The Navy's Newest Destroyer Is Named for the Marine Corps' Youngest Medal of Honor Recipient

The USS Jack H. Lucas in Tampa, Florida. (Department of Defense/EJ Hersom)

The Navy just added its newest Arleigh Burke-class, guided-missile destroyer to the fleet, the USS Jack H. Lucas. It's the first of the Flight III sub class of these surface vessels, which means it features a few upgrades and advancements from previous Arliegh Burke-class destroyers. It's also the first ship named for Jacklyn H. Lucas, who, at age 17, became the Marine Corps' youngest Medal of Honor recipient and the youngest recipient of World War II.

Erik Raven, under secretary of the Navy, delivered the Oct. 7 commissioning ceremony's principal address. Rep. Kathy Castor of Florida's 14th District; Adm. Daryl Caudle, the commander of U.S. Fleet Forces Command; and Sergeant Major of the Marine Corps Carlos Ruiz also delivered remarks. Ruby Lucas, widow of the ship's namesake, was on hand. Though it's the 73rd Arleigh Burke-class, guided-missile destroyer, it's the first warship named for Lucas.

When the Imperial Japanese Navy attacked Pearl Harbor in 1941, Jack Lucas was only 14 years old. He'd spent his early teenage years at the Edwards Military Academy in North Carolina, where he picked up his military discipline and excelled in athletics. Not only was he larger than the average 14-year-old, he looked older, too.

Pfc. Jack H. Lucas was born in 1928 and was 17 when he received the Medal of Honor. (Department of Defense)

In 1942, Lucas was eager to get into the fight. At 5 feet, 8 inches and 180 pounds, he could pass for an older teen, so he forged his mother's signature and joined the Marine Corps. When he arrived at Parris Island, South Carolina, he found he not only looked the part, but also excelled at combat arms. During basic training, he qualified as a sharpshooter and later became part of a heavy machine-gun crew.

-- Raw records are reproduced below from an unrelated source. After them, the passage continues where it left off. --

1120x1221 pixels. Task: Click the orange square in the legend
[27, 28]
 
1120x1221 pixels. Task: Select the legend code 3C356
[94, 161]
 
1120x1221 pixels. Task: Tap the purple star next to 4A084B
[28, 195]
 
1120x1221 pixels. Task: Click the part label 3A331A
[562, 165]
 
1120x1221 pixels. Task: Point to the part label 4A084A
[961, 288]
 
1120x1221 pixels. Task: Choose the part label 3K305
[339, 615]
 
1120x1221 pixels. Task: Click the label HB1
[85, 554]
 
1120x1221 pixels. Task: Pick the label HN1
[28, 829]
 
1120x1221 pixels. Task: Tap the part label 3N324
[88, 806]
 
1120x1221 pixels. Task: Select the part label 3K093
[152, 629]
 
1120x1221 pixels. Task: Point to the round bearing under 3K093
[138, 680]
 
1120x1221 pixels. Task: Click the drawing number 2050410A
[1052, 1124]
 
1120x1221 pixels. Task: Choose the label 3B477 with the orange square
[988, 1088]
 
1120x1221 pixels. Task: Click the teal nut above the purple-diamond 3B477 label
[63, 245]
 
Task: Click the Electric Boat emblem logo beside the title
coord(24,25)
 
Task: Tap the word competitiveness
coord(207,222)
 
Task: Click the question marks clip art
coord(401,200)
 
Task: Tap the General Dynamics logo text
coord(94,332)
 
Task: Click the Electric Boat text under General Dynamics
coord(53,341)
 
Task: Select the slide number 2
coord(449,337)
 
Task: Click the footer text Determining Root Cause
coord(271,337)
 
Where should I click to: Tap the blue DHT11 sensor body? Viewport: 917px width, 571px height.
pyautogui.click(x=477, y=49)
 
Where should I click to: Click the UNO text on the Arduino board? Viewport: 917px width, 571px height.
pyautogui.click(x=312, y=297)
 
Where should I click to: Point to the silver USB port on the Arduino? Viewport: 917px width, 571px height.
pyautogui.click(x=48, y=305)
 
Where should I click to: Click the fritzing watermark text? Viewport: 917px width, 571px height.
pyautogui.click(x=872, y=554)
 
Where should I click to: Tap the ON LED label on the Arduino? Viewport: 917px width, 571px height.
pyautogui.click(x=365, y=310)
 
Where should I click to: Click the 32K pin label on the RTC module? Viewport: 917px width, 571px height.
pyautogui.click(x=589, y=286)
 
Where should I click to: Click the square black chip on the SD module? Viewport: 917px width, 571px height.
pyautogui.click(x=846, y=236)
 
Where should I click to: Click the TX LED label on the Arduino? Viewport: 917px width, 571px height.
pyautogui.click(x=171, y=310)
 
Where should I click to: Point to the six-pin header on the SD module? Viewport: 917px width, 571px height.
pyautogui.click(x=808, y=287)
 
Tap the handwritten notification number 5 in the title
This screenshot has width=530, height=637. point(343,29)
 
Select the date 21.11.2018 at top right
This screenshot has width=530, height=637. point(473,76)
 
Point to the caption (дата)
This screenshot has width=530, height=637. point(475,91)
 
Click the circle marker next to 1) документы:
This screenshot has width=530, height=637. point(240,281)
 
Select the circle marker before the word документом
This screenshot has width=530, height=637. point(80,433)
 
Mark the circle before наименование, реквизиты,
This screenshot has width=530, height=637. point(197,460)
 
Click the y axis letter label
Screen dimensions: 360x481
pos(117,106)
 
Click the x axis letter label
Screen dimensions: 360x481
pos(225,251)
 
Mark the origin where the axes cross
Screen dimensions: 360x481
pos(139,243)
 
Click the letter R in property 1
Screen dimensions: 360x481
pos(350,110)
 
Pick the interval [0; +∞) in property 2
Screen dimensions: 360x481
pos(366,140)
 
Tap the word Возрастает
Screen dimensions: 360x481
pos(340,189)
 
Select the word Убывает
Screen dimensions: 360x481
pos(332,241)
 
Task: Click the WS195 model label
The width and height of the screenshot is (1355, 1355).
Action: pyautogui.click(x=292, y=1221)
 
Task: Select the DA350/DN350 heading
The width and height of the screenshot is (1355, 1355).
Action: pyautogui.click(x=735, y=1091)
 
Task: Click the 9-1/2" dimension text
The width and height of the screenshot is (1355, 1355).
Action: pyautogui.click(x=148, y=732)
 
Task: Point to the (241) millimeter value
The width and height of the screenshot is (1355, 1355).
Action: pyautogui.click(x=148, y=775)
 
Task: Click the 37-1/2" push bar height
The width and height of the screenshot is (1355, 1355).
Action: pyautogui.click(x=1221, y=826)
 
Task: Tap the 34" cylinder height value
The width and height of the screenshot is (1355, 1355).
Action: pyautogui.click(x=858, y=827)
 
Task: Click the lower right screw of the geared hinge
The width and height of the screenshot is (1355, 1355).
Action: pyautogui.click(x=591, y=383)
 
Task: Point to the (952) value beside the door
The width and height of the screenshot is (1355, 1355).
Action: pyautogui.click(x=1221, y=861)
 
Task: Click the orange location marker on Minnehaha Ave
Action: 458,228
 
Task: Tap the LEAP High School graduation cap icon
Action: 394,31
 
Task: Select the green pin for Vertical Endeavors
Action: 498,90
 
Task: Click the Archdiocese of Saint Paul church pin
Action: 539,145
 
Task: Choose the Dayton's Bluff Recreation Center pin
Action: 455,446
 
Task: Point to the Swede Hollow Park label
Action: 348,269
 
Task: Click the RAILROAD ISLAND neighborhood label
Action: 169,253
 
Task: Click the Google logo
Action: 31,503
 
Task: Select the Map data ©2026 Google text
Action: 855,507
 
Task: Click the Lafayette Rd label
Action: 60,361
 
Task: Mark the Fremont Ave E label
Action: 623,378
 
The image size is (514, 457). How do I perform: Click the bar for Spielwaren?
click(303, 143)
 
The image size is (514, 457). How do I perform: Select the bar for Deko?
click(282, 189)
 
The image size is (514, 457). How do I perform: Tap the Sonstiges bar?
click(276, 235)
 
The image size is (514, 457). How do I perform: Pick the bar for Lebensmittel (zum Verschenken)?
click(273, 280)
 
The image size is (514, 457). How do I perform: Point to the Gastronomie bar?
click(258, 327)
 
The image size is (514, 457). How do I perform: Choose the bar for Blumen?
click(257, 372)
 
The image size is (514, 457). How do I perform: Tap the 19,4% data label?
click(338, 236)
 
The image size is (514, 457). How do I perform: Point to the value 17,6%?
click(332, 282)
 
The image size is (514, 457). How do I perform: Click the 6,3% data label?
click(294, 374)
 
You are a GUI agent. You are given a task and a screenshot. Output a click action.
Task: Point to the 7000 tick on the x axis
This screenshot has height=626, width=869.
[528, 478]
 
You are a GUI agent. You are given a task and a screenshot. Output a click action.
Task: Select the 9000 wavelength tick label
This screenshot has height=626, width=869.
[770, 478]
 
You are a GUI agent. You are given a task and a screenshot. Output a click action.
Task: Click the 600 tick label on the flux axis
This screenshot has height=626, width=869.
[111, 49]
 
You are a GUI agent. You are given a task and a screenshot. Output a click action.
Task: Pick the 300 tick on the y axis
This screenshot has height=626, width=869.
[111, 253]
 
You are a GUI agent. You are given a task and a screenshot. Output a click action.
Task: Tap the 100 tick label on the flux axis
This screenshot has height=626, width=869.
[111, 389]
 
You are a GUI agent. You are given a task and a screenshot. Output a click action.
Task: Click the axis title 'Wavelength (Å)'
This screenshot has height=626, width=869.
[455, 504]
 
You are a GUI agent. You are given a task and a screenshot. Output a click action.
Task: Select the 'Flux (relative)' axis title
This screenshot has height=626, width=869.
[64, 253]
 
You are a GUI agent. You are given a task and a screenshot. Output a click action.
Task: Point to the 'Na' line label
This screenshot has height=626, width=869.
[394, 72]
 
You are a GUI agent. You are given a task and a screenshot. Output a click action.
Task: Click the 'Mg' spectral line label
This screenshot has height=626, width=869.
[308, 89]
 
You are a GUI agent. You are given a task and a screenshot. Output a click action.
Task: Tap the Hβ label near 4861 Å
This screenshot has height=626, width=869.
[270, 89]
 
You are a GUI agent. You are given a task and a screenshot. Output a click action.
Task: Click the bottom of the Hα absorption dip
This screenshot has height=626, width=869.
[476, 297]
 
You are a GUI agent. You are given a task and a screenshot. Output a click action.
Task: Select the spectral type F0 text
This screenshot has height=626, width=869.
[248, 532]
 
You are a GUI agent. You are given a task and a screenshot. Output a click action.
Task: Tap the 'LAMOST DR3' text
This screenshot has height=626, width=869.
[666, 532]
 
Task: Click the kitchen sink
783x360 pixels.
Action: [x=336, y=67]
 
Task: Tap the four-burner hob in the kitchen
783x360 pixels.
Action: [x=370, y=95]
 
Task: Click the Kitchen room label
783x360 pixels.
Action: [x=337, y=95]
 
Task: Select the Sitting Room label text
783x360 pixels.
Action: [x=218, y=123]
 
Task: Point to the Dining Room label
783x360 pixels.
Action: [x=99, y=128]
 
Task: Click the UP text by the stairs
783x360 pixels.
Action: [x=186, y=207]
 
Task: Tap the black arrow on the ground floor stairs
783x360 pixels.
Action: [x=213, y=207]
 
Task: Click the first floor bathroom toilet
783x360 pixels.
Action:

The Marine Corps eventually discovered his true age, and by 1944, Lucas was sent to Hawaii to assume duties as a truck driver. But he hadn't come that far to sit out the war driving trucks, and on Jan. 10, 1945, he rolled up his field dungarees and walked out of camp in Hawaii to stow away aboard the USS Deuel, which was ferrying the 1st Battalion, 26th Marines to Iwo Jima.

On Feb. 8, the day before he would be listed as a deserter, Lucas turned himself in as a stowaway to Capt. Robert Dunlap. His punishment for leaving his post was a demotion, but he would get the chance to fight the Japanese when he was officially transferred to Dunlap's rifle company.

Six days after turning himself in at sea, Lucas celebrated his 17th birthday. Five days after that, he landed on Iwo Jima.

Lucas's four-man fire team was advancing toward an airfield through a ravine on the island when they noticed one of the Japanese defenders' many hidden pillboxes. Taking cover in a trench, they exchanged small arms fire and grenades with 11 Japanese soldiers. The Japanese hurled two grenades into the Marines' trench. When Lucas saw them land in front of his comrades, he shouted, "Grenades," as he pushed a Marine out of the way and threw himself on top of one while scooping up the other.

When the first grenade exploded, it threw Lucas over onto his back and severely wounded the right side of his body, from his right arm down his chest and across his right leg. Luckily, the grenade he'd scooped up in his left hand didn't explode. He was conscious but didn't move, so his fellow Marines believed he was dead and left him to be picked up later. But Lucas didn't die, and the next Marine unit passing through the area called for a corpsman, who treated his wounds, killed an attacking Japanese soldier and carried Lucas to safety.

Lucas would undergo 26 surgeries to repair the damage from the Japanese grenade, but doctors could not remove all the metal from his body. He survived his wounds, and on Oct. 5, 1945, President Harry S. Truman presented Lucas with the Medal of Honor on the South Lawn of the White House.

Jack Lucas receives the Medal of Honor from President Harry S. Truman on Oct. 5, 1945. (Department of Defense)

More than 250 pieces of metal in his body were removed during surgeries. Despite how much was removed, there would be enough shrapnel inside him to set off airport metal detectors for the rest of his life. While Lucas never saw combat again, he would join the Army in 1961, become a paratrooper with the 82nd Airborne and train young troops for combat in Vietnam. He died in 2008 at age 80.

First launched in 1991, the Arleigh Burke-class destroyer is nearly twice as old as Jack Lucas was during the Battle of Iwo Jima in 1945, but its advanced Flight III systems include the latest AN/SPY-6(V)1 air and missile defense radar, the Aegis Baseline 10 combat system and upgrades to its electric power and cooling capacity.